Finding Leaks at the Source
Leak detection plays a vital role in water conservation, allowing lines to be repaired before
a catastrophic failure takes place.
While to other countries, the United States is considered relatively young, our infrastructure is aging. When it comes to our water distribution networks, utilities and municipalities can benefit from detecting smaller leaks before they surface or become catastrophic.

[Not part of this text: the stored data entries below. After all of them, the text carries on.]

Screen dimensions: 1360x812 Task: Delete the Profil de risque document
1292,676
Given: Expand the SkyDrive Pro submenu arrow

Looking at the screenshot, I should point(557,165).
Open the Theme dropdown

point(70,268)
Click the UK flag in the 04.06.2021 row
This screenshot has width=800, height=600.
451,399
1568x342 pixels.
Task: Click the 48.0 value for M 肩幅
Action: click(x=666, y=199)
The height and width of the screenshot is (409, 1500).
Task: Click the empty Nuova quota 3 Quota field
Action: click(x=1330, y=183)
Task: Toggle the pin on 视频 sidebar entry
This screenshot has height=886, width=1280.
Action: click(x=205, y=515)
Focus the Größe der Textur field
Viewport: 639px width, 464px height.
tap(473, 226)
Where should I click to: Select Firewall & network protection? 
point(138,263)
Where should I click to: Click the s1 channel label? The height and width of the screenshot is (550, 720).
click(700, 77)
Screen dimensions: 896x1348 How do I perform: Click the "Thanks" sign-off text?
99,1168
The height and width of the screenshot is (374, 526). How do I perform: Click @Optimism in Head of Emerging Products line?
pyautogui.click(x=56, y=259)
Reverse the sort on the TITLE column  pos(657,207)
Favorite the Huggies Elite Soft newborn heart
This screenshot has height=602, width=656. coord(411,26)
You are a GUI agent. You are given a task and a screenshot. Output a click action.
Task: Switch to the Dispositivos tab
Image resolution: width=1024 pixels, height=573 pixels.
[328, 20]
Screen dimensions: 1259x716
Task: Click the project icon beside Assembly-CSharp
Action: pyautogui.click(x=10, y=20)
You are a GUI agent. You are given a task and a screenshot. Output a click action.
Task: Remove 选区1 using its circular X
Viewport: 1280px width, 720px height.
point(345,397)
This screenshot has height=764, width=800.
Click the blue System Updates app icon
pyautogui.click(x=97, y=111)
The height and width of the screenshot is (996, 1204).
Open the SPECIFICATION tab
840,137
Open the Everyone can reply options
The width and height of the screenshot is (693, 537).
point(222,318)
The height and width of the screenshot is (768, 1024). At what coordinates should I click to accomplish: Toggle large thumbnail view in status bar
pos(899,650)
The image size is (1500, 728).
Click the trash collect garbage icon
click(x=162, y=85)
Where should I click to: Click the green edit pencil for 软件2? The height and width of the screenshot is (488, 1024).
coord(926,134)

Not only have small leaks been shown to be precursors to larger leaks and failures, repair of an existing leak means bringing non-revenue water back into the system. Leak detection not only plays a vital role in water conservation, but in the framework of risk management, allowing lines to be repaired before a catastrophic failure takes place requiring street and business closures, overtime pay for workers, and inconvenient shutoffs for rate payers.
Tried and True
Traditional methods of finding leaks remain relatively unchanged, listing for them. Listening for, and then tracing, a whoosh, clink, or hiss back to its source is done in assorted ways with various types of equipment.
Operators can walk the length of pipe, listening to the ground with microphones and headsets. This method is time-consuming and often only used when trying to pinpoint a leak detected by other means.
Data loggers are frequently used to collect measured noises within a pipe. They can be left in place for a set amount of time, say 30 minutes or longer, based on the type of information being gathered. Collection of data from the loggers can be performed, either by removing the logger and downloading the data or via radio to personnel walking or in vehicles.
The primary purpose of the Miami-Dade County leak detection program is saving water, which is a scarcity in South Florida.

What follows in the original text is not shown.